It all started when the talented, dashing Dr. Meachum received, instead of the condensers he ordered, two of the AB-619 model. He'd never heard of such things. They were followed by a mysterious metal catalogue and a set of plans to build an interociter. His interest piqued, he places an order. Before long Dr. Meachum has sorted through 2,486 parts scattered haphazardly across his lab floor and has built the thing. By inserting the accompanying intensifier disc, a forerunner of the Blu-ray DVD, into the slot in the upper right side of the interociter, he makes video contact with Exeter, who entices him to join a challenging scientific effort. It was at the luxurious hidden laboratory complex somewhere in Georgia that he is reacquainted with Dr. Adams. And then, suspicious of the setup, they try to escape, only to find themselves on their way to Metaluna in that flying saucer. (Cal and Ruth seem to be among those many holders of PhDs who prefer to use their titles, most likely to reassure each other that they did indeed pass their orals.)
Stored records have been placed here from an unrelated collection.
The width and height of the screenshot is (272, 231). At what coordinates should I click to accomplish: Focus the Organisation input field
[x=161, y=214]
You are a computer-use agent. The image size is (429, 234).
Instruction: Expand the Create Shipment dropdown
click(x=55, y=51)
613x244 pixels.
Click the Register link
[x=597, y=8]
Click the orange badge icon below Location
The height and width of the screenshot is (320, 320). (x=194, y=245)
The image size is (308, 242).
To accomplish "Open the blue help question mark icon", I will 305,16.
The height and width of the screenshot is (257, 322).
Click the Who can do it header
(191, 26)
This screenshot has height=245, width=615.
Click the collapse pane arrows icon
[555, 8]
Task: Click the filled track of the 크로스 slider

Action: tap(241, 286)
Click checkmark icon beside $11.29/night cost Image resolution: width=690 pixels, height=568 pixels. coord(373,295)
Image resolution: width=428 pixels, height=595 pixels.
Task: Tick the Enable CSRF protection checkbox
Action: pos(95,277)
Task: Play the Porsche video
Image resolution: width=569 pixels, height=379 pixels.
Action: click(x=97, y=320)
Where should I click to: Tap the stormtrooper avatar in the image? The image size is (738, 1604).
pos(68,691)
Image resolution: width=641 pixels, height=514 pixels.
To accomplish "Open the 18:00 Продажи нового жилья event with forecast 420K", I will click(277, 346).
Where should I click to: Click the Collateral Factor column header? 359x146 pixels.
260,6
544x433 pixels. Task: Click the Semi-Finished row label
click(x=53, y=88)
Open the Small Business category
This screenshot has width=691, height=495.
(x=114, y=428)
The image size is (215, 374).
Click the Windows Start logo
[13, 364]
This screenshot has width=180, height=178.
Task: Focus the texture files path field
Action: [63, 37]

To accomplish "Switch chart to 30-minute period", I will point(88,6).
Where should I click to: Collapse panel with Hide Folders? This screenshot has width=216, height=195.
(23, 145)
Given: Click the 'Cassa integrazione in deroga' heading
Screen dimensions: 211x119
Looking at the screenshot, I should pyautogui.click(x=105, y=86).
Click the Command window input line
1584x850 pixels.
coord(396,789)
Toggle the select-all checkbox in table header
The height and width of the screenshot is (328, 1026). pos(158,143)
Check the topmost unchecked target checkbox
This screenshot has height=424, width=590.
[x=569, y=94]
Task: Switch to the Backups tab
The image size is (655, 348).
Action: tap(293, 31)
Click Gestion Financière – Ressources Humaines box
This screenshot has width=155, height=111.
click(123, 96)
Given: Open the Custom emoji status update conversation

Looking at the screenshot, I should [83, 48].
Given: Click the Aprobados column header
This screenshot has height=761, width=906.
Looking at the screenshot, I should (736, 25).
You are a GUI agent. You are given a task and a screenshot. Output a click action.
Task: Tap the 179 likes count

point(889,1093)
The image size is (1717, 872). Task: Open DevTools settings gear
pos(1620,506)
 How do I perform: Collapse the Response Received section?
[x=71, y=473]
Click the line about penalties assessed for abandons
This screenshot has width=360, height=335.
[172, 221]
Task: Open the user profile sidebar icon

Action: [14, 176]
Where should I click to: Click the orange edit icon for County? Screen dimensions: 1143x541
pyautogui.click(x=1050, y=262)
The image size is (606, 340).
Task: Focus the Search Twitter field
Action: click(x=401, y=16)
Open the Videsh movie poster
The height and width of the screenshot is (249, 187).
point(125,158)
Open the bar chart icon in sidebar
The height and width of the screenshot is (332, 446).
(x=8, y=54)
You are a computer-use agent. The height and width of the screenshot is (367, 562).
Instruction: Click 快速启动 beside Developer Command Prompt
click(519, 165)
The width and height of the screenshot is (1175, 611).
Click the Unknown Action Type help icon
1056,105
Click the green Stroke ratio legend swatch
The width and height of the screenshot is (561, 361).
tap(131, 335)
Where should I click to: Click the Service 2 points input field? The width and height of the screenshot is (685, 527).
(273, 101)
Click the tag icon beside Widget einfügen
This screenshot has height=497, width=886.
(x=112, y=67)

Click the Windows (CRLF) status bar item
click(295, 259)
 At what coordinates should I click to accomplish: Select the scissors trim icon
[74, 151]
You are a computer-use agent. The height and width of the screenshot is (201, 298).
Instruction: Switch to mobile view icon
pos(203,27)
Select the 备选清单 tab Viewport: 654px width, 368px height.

This Island Earth is great fun and not much more. Because it is so earnest, it's one of those pulp science fiction movies all too easy to make fun of. I'll plead guilty, too, but any sarcasm was inadvertent. This is a movie to enjoy with a gentle smile. But what about Exeter and that third tube? See the movie, but here's a hint...

"Yes," says Exeter to Cal and Ruth as they flee in the spaceship back toward Earth, "they're concentrating all their attention on Metaluna. Those flashes of light... they're meteors... hundreds of them! Intense heat is turning Metaluna into a radioactive sun. Temperature must be... thousands of degrees by now. A lifeless planet. And yet... yet still serving a useful purpose, I hope. Yes, a sun. Warming the surface of some other world. Giving light to those who may need it. Now, into the converter tubes! Ruth, you take the first tube. Cal, you the next."

"What about you?" asks Cal.

Exeter pauses, then says, "I'll use the third tube."

The Technicolor DVD transfer looks great. There are no extras. And while there are chapter stops, there's no index of them on the menu.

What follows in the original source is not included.